Processor | NPU Power | Peak (with GPU/CPU) |
Snapdragon X Elite | 45 TOPS | 75 TOPS |
Intel Meteor Lake | 11 TOPS | 34 TOPS |
AMD Ryzen Hawk Point | 16 TOPS | 38 TOPS |
かぼしーはここに注目: MicrosoftもARMに移行していくのか
ここまでWindows 11 24H2で搭載される「AI Explorer」の利用にはSnapdragon X Eliteが必要になるというリーク情報について紹介してきました。ともなるとMicrosoftもまた、AppleのようにARMに移行していくのでしょうか?

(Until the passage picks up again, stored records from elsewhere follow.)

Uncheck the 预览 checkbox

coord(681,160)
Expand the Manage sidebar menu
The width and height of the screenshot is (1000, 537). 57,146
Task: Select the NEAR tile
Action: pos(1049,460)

筆者的にはMicrosoftはWindowsでARMのサポートに全力を期しながら従来のx64のサポートを続け、将来的には分け隔てなく利用できる環境を構築していくように思います。
MicrosoftはデスクトップOSのARM対応をAppleよりも早い2012年の時点で市場でテストしていました。この際は従来のWindows を「Windows 8」、ARM SoC向けには「Windows RT」として提供していたのです。Windows RTはプレインストールのみでの提供で、OS単体で発売されることはなく、アプリケーションの追加もWindowsストアのみで、ブラウザの追加や変更もできないという制約が多いものでした。
野心的な試みであったものの、Windows RTは商業的に失敗し、Windows 8.1のARM版であるWindows RT 8.1でいったん幕を閉じることになりました。こうした雪辱があったMicrosoftでしたが、Windows on ARMとして開発は続いており、2020年に発売したSurface Pro XにはARMプロセッサのMicrosoft SQ1 (またはMicrosoft SQ2)が搭載されました。
このように、MicrosoftはAppleのMシリーズ (Apple Silicon)のように爆発的に売れることはなくても、ARMのサポートを継続的に開発してきた歴史があります。
そして、ようやくMicrosoftは納得のいく製品ができたと感じているようで、クアルコムの
この流れではさも、x64などの従来のCPUが切り捨てられていくようにも思いますが、Microsoftは従来通りx64のサポートも継続して開発を続け、ゆくゆくは「AI Explorer」といったARM SoC (Snapdragon X Elite)のみ利用できる(かもしれない)機能を他のCPUにも展開していくものと思われます。
これはWindows on ARMを商業的に成功させる必要があるための決定である可能性が高い他、仮に今後x64のサポートを終了するとなると、各ベンダやMicrosoft自体のエコシステムが根本的に変わることは必至でMicrosoftにそのメリットよりもデメリットが大きいことからも明らかです。
終了でなくてもARM偏重で、x64系のCPUにデメリットを付すといったことについてもIntel やAMD の反発を招くことは想像に難くなく、あえてこの戦略を取るとも思えません。
結論として、リリースからしばらくはSnapdragon X Eliteのみで「AI Explorer」が利用できるとなったとしても、それは永続的な決定でなく、NPUの性能次第では他のCPUやプラットフォームでも展開が開始されるでしょう。